HKS 2.8L stroker kit
twin HKS GT2530 turbochargers
ATTKD titanium down pipe 
ATTKD titanium exhaust system
HKS intercooler piping 
ARC front-mount intercooler
Nismo fuel pump 
Power Enterprise 800cc/min fuel injectors
HKS VCam system
JUN 280 Cams
HKS F-Con V Pro engine management system
Hollinger six-speed sequential transmission 
ATS carbon clutch
ATS carbon limited-slip differential
Endless six-piston front and four-piston rear brakes
gold Volk Racing CE28N forged aluminum wheels
Dunlop Direzza Z1 tires, in a grip-inducing 265/35/18 size
ATTKD coilovers 


































































opinions ??


----------



## dennis waller (Sep 5, 2005)

lovely, but horrid spoiler, pure carbon fibre jobbie would set the white off lovely


----------



## 6speed (Jul 18, 2006)

MUG front bumper. It looks completely out of proportion without side-skirts.


----------



## greek r34 (Sep 26, 2003)

*.*

at last at 2.8 runing 2530hks turbos any idea the hp this car is runing


----------



## [j]Desing (Oct 31, 2006)

Besides the front bumper the car is awesome.


----------



## LiamGTR (Nov 26, 2006)

Front bumper looks as if it's stuck on and does not match the cars colour, sorry


----------



## stealth (Jul 6, 2004)

I like this one ,looks very good .Rear wing looks nice too IMO .I get pissed off looking at same ol same ol black carbon bits and just because it's an after market wing it has to be black or carbon ,this one looks ok .


----------



## bkvj (Feb 13, 2006)

front bumper isnt of my taste:no:

i bet it goes though:chuckle:


----------



## Cardiff R33 (Jan 16, 2004)

actually agree with Stealth, think the spoiler painted white is a nice touch. Bumper does look a bad fit and need sideskirts! Bet it goes well though


----------



## jumpman023 (Sep 29, 2005)

The front bumper doesn't seem to match up well to the front quarter panels or the hood; if you're going to spend this much money, you might as well do the job 100% correct, or like my dad used to say, don't do a half A$$ job...

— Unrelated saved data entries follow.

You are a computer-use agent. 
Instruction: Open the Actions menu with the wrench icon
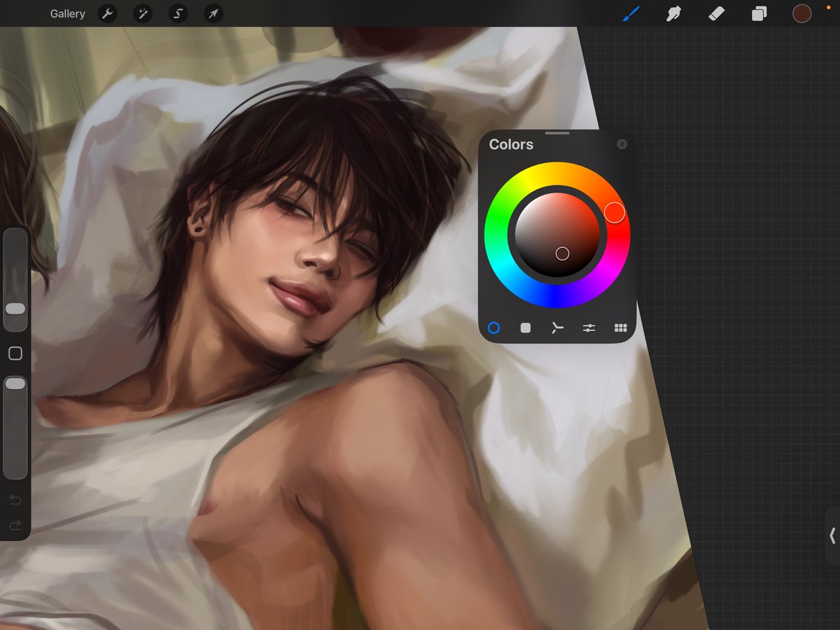point(107,13)
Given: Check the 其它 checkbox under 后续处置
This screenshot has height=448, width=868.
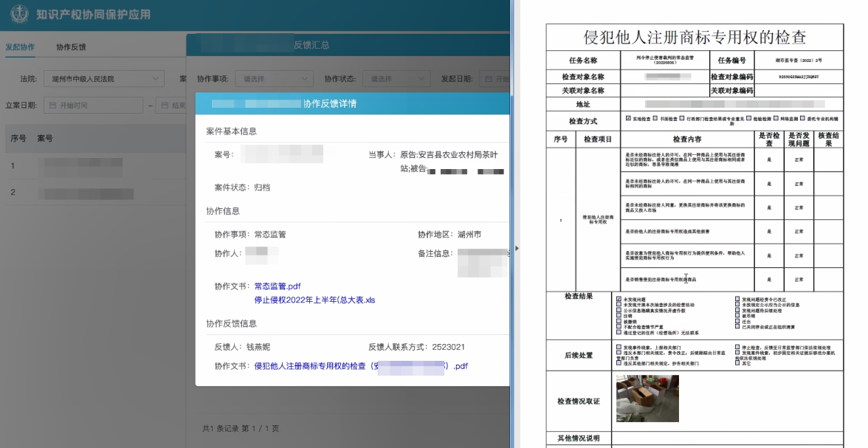Looking at the screenshot, I should point(737,364).
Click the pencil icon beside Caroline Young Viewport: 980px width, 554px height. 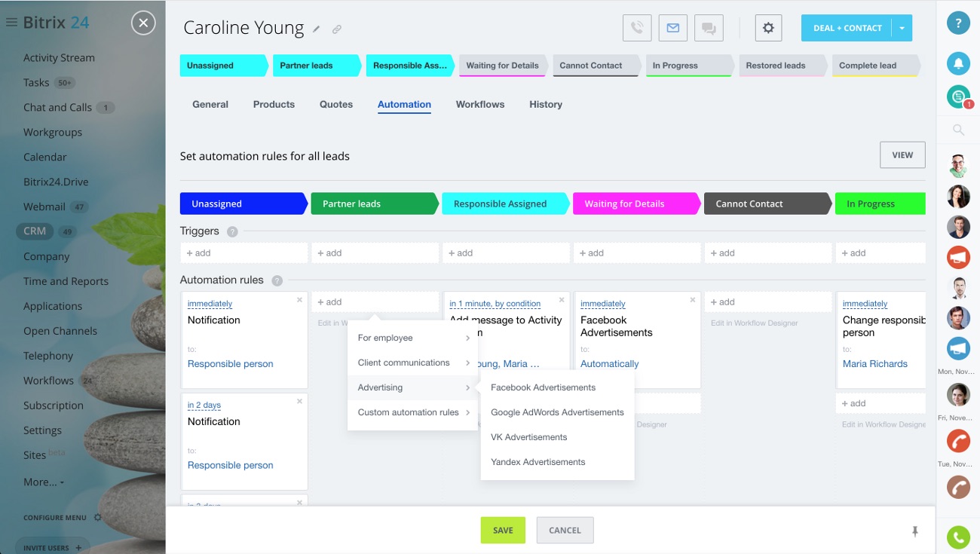[317, 29]
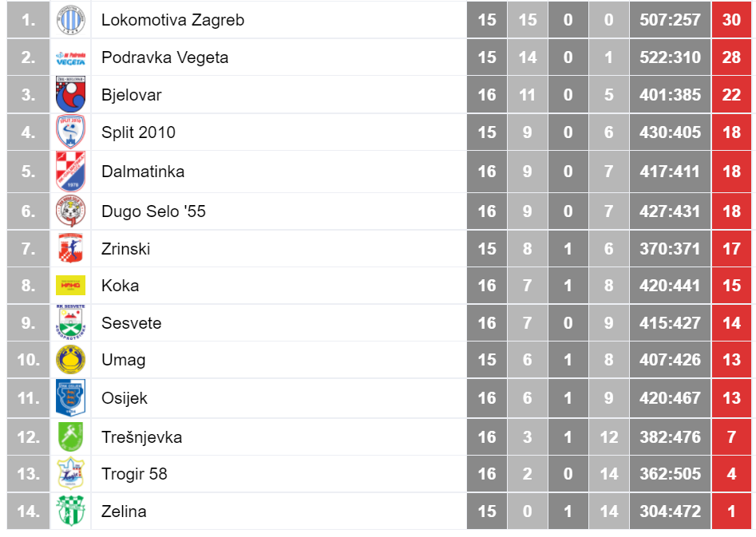Select the Bjelovar team crest
The height and width of the screenshot is (537, 756).
point(70,94)
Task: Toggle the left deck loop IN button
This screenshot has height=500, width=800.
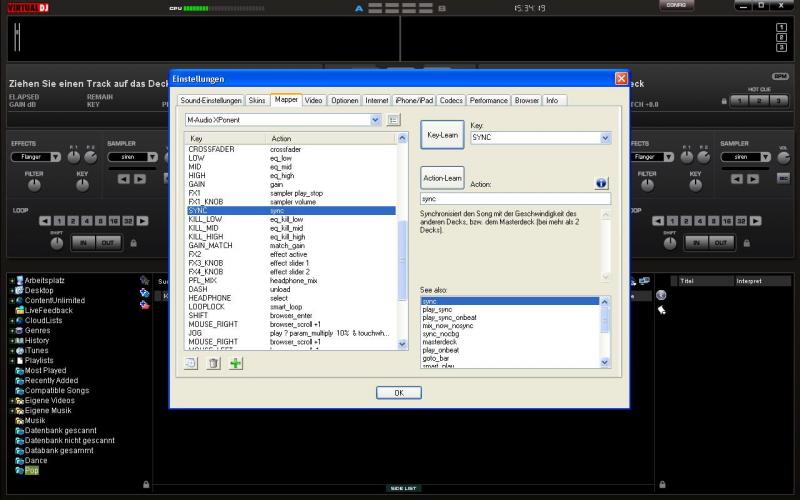Action: [83, 243]
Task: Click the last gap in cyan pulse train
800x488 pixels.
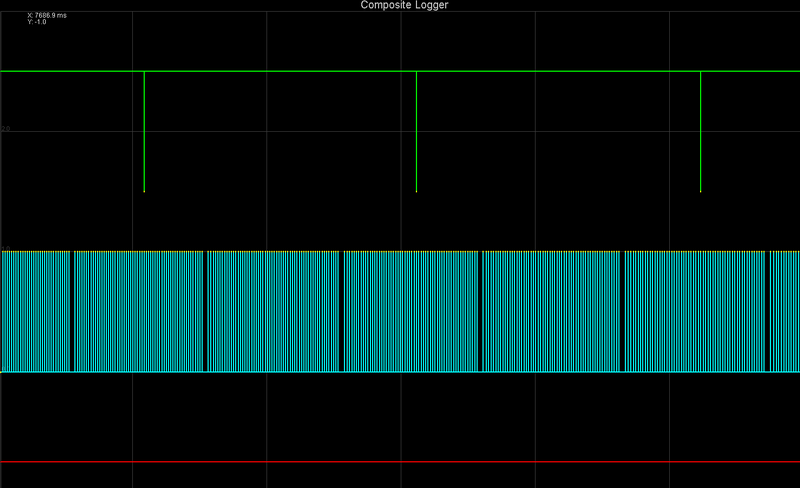Action: click(x=767, y=311)
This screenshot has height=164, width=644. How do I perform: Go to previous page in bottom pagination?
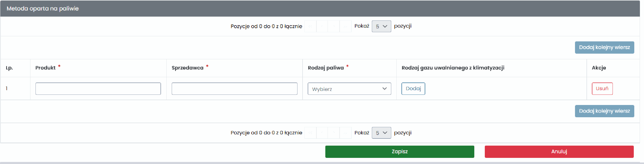coord(322,133)
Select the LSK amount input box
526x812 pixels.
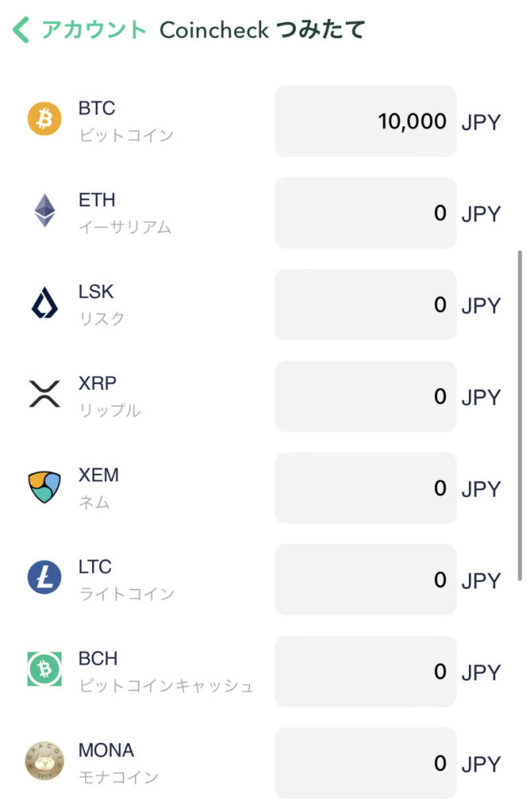pyautogui.click(x=366, y=305)
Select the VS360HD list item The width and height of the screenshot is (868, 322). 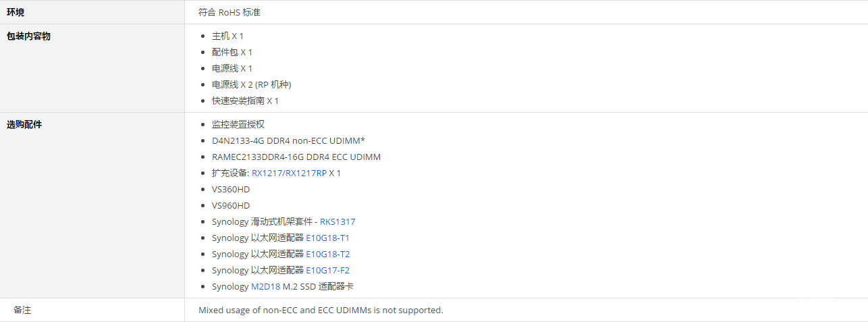pos(231,189)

and are those project mu discs? I love the look and feel of Endless brakes, if only the cost was not endless...

that said, lovely R34. Nice engine, and I love that nismo strut tower brace...


----------



## [email protected] (May 16, 2003)

is this the ford focus forum or the GTR forum ? who cares about how the wing and bumper look when it has a Holinger, 280 cams and RB28. Torque monster. 










This ATTKD built BNR34 will lap Tsukuba in 59.674 secs in Street class


----------



## ollam69 (Jun 22, 2006)

Makes you wonder sometimes, some GTR owners think its cool to bolt on huge wings and sloppy fiber glass shite. All its does it makes the GTR chavved up and lok cheap.


----------



## jumpman023 (Sep 29, 2005)

ollam69 said:


> Makes you wonder sometimes, some GTR owners think its cool to bolt on huge wings and sloppy fiber glass shite. All its does it makes the GTR chavved up and lok cheap.

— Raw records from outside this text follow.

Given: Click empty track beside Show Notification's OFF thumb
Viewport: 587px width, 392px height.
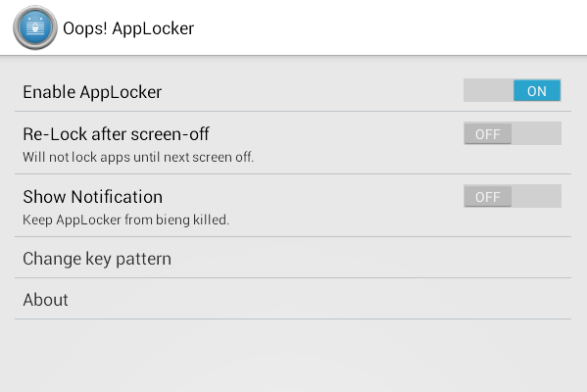Looking at the screenshot, I should [536, 196].
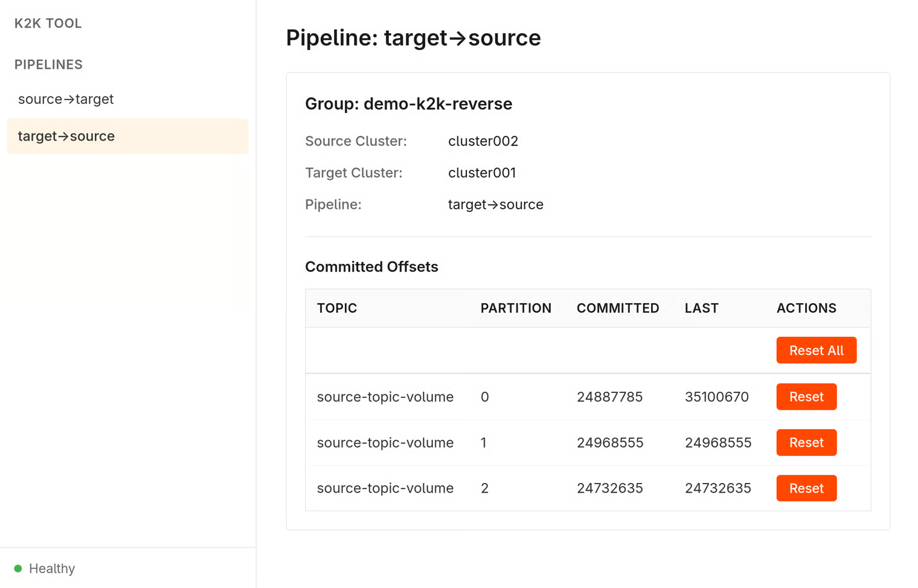Reset offset for partition 1
Viewport: 918px width, 588px height.
(x=806, y=443)
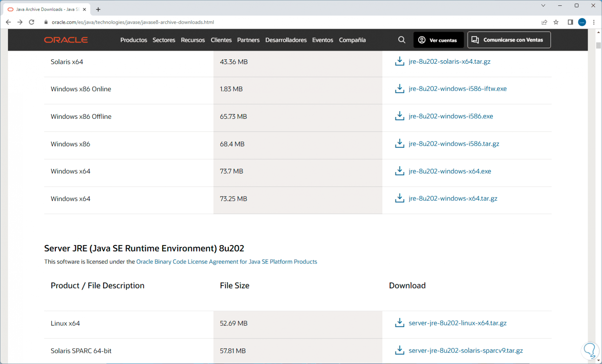Download jre-8u202-windows-i586-iftw.exe link
Viewport: 602px width, 364px height.
[x=457, y=89]
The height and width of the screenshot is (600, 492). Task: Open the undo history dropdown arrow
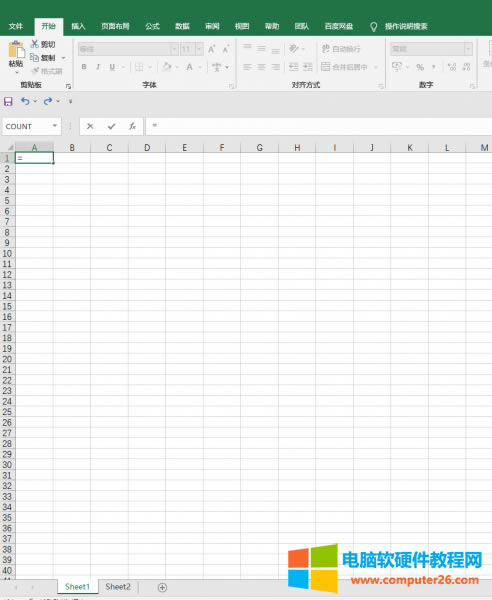click(35, 101)
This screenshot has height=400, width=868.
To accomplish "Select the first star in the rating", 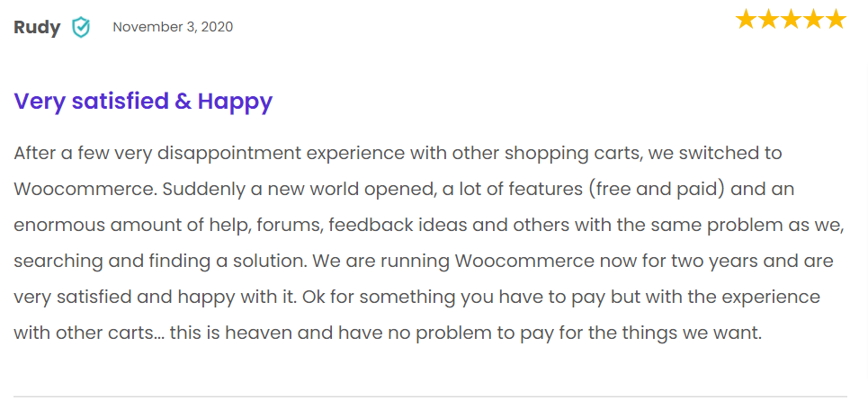I will click(747, 20).
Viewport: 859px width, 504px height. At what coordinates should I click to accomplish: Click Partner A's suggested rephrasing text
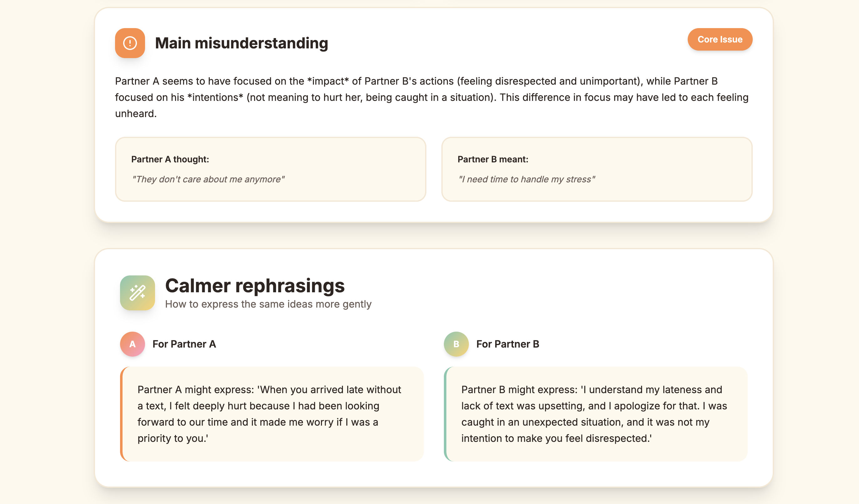269,414
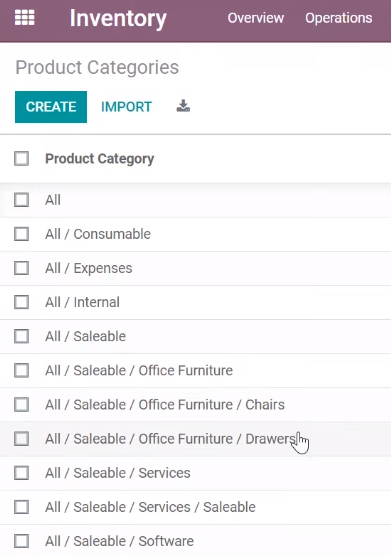Click the IMPORT button

126,107
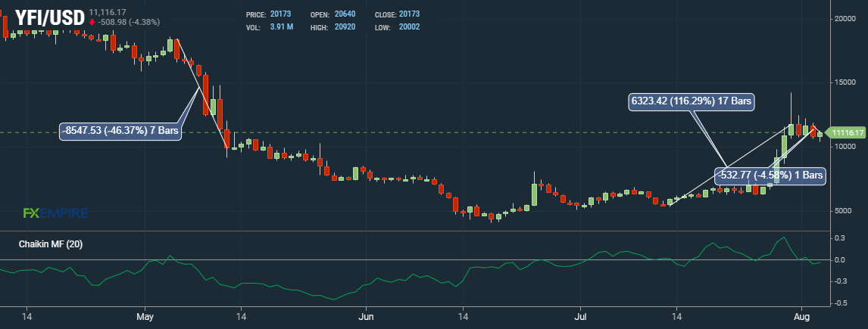Screen dimensions: 868x329
Task: Click the 116.29% 17 Bars measurement label
Action: tap(692, 101)
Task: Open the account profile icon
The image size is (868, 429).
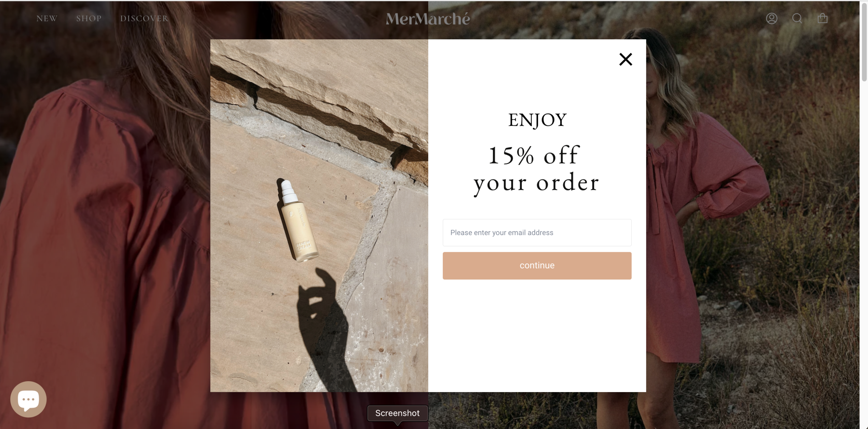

I agree. The difference between a machine that laps Tsukuba in 59 sec and a R34 that has a rear wing that creates no aerodynamic improvements is light years apart. That is my problem; if you are going to make modifications, go for it, but know why you are doing so. Balance is key; don't have a 500hp engine while you have a stock break setup with rubber hoses. IMHO, if you're gonna own an expensive car, then treat it with respect. Not like Cem is riveting down some stage 3 spoiler to his GT3. Why? Because it's ugly, and it offers no improvements (I know I am over-generalizing, but you get my drift.)

Alright, i'm stepping down from my soapbox.


----------



## bestR34 (Mar 10, 2007)

well .. i think its stunning 

thanks for sharing


----------